Programmatic Tool Calling (PTC) Security
PTC enables LLM-generated code to orchestrate enterprise tools from within the sandbox. Additional security controls include:
- No credentials in sandbox: The sandbox never holds authentication tokens, API keys, or secrets. Tool calls are mediated by the host agent — no credentials cross the sandbox boundary.
- Tool allowlisting: Only explicitly allowlisted tools are exposed. PTC currently supports read-only tools only; write actions are not supported through programmatic tool calling.
- Global call budget: A per-session cap on total tool invocations prevents runaway loops or resource exhaustion.
- Permission enforcement: All tool calls go through the same permission-aware execution path as direct tool calls. Source-app ACLs are enforced outside the sandbox.
- Code inspection: All sandbox code is logged and available for audit. Malicious code detection applies to PTC-generated code.
Compliance
Glean's platform-level compliance certifications extend to Agent Sandbox: SOC 2 Type II, ISO 27001, ISO 42001, HIPAA, GDPR, TX-RAMP Level 2.
FAQ
Can a user access another customer's data? No. Sandboxes are per-tenant and per-session, with isolation enforced at the sandbox runtime and network boundary (dedicated instances, no cross-session or cross-tenant file or process access). There is no supported path for one tenant’s sandbox to read another tenant’s data.
What happens to data after a session ends? All data, code, and artifacts are permanently deleted.
Can the sandbox make outbound internet requests? No. Network egress is disabled by default.
Does prompt injection pose a risk? Source-app ACLs are enforced outside the model layer. Even if a prompt injection is attempted, the user can only access data they already have permission to see, within their own ephemeral session.
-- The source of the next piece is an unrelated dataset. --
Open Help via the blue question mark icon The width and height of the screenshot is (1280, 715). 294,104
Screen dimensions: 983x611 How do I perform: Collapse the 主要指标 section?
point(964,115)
Where does sandbox execution happen? On infrastructure Glean operates for your tenant (for example isolated workloads in Glean’s environment), consistent with the sandbox orchestration patterns described in Data Analysis: Technical Overview (Help Center). Execution does not run on the end user’s device. Data stays within your tenant’s Glean boundary.
Can PTC-generated code exfiltrate data? No. The sandbox has no network egress, tool results stay within the session, the tool allowlist restricts exposed tools, and a call budget caps invocations. Malicious code detection inspects for exfiltration patterns.
Does PTC give the model access to credentials? No. The sandbox never holds tokens, keys, or secrets. Tool calls are mediated by the host agent outside the sandbox boundary.
What tools can PTC call? Only tools on the admin-configurable allowlist, including read-only native tools (Glean Search, Document Reader, email search, web search, employee search, code search, JQL, meeting lookup). PTC does not support write actions; allowlisted tools are read-only.